The Trump administration had a two-prong strategy for dealing with China’s industrial policy. Its first choice was for China to agree to tight limits on subsidies. The second was to leave steep tariffs in place across a wide range of goods as a kind of informal anti-subsidy measure, offsetting China’s support for its homegrown companies and giving American and other companies room to invest and compete in the United States.

The administration has now stepped back from the first position. And by cutting tariffs at all, the administration has shown a new willingness to retreat — although the products covered by the halving of tariffs on Friday were fairly low tech.

The issue of China’s state subsidies was more prominent in earlier talks. In April, Mr. Xi’s market-oriented team of trade negotiators accepted preliminary compromises in Washington that would have left a lot of tariffs in place and rolled back some Chinese laws that the White House said favored Chinese companies unfairly.

But Mr. Xi sided with hard-liners who demanded that the deal be torn up and renegotiated, because the deal did not include a broad reversal of tariffs that had already been imposed and because it demanded detailed changes in laws that were seen as violations of national sovereignty.

In October, trade negotiators reached another tentative deal without tariff rollbacks, only for hard-liners in Beijing to again demand revisions again and a removal of tariffs.

People close to China’s economic policymaking process say that as the trade talks progressed this past week, the mood among Chinese officials gradually shifted from deeply worried to cautious and finally, by late in the week, jubilant and even incredulous that the hard-liners’ goals had been achieved.

Even the major concession to the United States — China’s agreement to buy more agricultural goods — could enhance the power of the Chinese state. Those purchases would most likely be carried out by state-controlled companies, preserving their indispensable role in Chinese commodities trade.

China hard-liners are not the only ones who benefit from Friday’s deal, of course.

American companies and farmers are likely to find it easier in the coming months to sell everything from semiconductors to soybeans to China, making corporate sales goals and executive bonus targets easier to meet.

Mr.
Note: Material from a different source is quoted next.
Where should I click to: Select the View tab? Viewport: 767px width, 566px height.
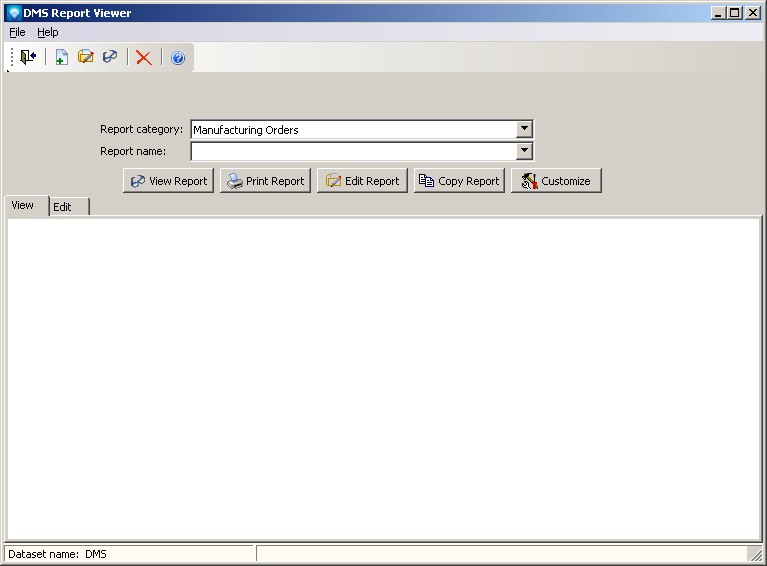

Trump himself may face only limited criticism. The companies likely to be upset about backing away from the issue of Chinese subsidies are based largely in states that vote Democratic, like California’s technology companies. Those businesses may also benefit in the short term from lower tariffs.

Still, the deal on Friday pushes the thorny issue of China’s state support for its industries down the road, most likely complicating relations between the world’s two largest economies for years to come.

“In the long term, the U.S. is going to have to address the practical impact, and not just the political impact, of the industrial imbalance caused by China’s policies,” said Malcolm McNeil, an international trade lawyer at the firm Arent Fox who advises Chinese and American companies.